Checklist for managers to evaluate how RONV was determined
In most areas in BC, data on RONV are scarce or absent. This is due to a lack of research, lack of remaining evidence of past
structure and function and/or lack of methods (e.g., spatially explicit simulation models) to derive RONV. Moreover, even where data
 are present, they may only represent the portion of RONV they were able to capture, rather than the entire range of variability. The term
”apparent range of variability” has been suggested to convey the dependence of the definition on the temporal and spatial extent of
available data and information (Figure 1; Wong 1999, Wong and Iverson 2001) – e.g., the fire history of an area could be that apparent
from 200- 400 years of tree ring records sampled over 100 ha on a north-facing aspect.
Forest managers and auditors will often be faced with evaluating whether the temporal and spatial scales over which the RONV was
determined are adequate. For example, the field testing for Draft 2 of the FSC Regional Certification Standards for British Columbia
indicated that simpler guidance in the RONV concept is required for auditors to consistently use RONV as a verifier (Moore
2001).

Below we suggest a checklist for managers and auditors to determine whether RONV has been adequately determined.
 
When evaluating RONV for stand- and landscape-level attributes, was RONV estimated by:

1. Using data from stands or landscape with sufficient pre-settlement structure?

2. Sampling stands or landscapes representative of pre-settlement conditions? For instance, remaining old-growth stands are often
a function of previous logging patterns and may not represent the entire range of pre-settlement stand conditions.

3. Sampling stands or landscape representative of the operating area? Or, if landscape pattern was simulated, was RONV
estimated by using locally determined disturbance parameters for the spatially explicit model and simulating a landscape similar
in topography and vegetation as the operating area?

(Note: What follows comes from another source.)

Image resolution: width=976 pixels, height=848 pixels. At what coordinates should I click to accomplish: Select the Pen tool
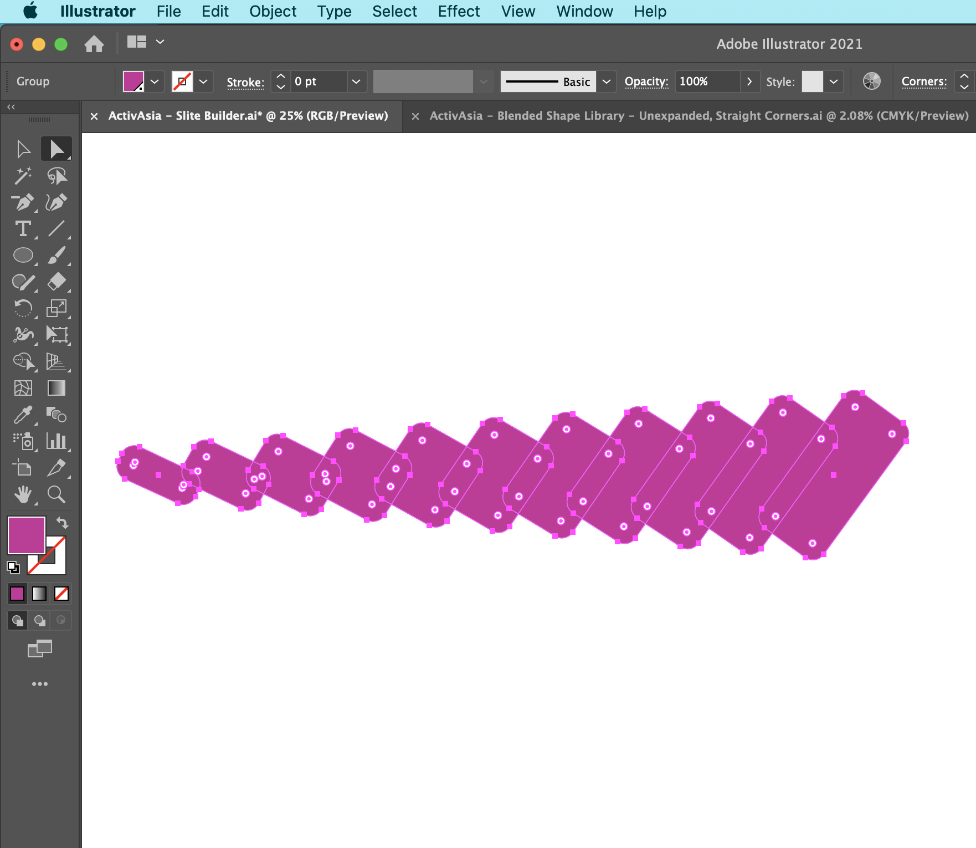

4. Sampling at a resolution appropriate for describing the variation of the attribute in question?


5. Methods that account for post-settlement changes? For example, stand reconstruction of logged areas must examine whether
patterns of stand development in a given area are “natural” or due to fire exclusion from fire suppression and fuel reduction from
grazing.

6. Considering temporal and spatial trends in the data?

7. Considering the uncertainty and assumptions in data by using sensitivity analyses? This includes age errors in the Forest
Inventory Planning data, assumptions about the original composition and structure of logged stands, assumptions about the role
of insects.

8. Using appropriate methods for determining RONV? For example, fire return intervals determined from fire scars must be from
cross-dated samples[3] whereas fire return intervals determined from time-since-fire maps (in BC, most studies have used the
forest cover maps as proxies) require different assumptions depending on the method used (see review in Wong et al. 2002).

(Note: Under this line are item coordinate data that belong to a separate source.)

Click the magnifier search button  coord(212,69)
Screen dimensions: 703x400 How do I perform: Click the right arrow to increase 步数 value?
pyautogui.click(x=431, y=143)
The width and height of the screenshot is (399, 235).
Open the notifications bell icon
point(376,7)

9. Defining clearly, consistently and a priori what part of the distribution will define the “range”?

10. Using a process that included independent peer-review?

How is RONV used in current forest management?

At the time of writing, the concept of RONV is incorporated into forest management in British Columbia (BC) through the Biodiversity
Guidebook of the Forest Practices Code (B.C. Ministry of Forests and B.C. Ministry of Environment, Lands, and Parks 1995). The
Biodiversity Guidebook classifies BC into five different natural disturbance types, based on BC’s established system of ecosystem
classification. From this classification flow management recommendations for targets of landscape-level attributes such as the
distribution of seral stages and connectivity, as well as targets for stand-level retention of forest structure and wildlife
trees. Unfortunately, most of these recommended targets are not based on empirical data of natural disturbance regimes – rather, they
use informed professional judgment and “represent an attempt to integrate society’s desire both to generate commercial forest
products and to ensure the conservation of biological diversity in managed forests” (B.C. Ministry of Forests and B.C. Ministry of
Environment, Lands, and Parks 1995). In some cases, the targets are inconsistent with recent research on natural disturbance
regimes. For example, based on a mean return interval for disturbances of 250 years, the Guidebook recommends a target for less
than 30 percent of a given forest landscape in the coastal rainforest to be in early seral stage; this contrasts with findings that coastal
rainforests are dominated by old-growth and have mean disturbance return intervals between ca. 750 and 6,000 years (Gavin 2000).

General recommendations for appropriate use of RONV


1. Require that data sources and scales of analyses used to estimate RONV and any resulting guidelines for management be
explicitly stated – this allows certifiers and other interested parties to make their own judgement about the scientific validity of the
 RONV assessments used to justify a given management prescription.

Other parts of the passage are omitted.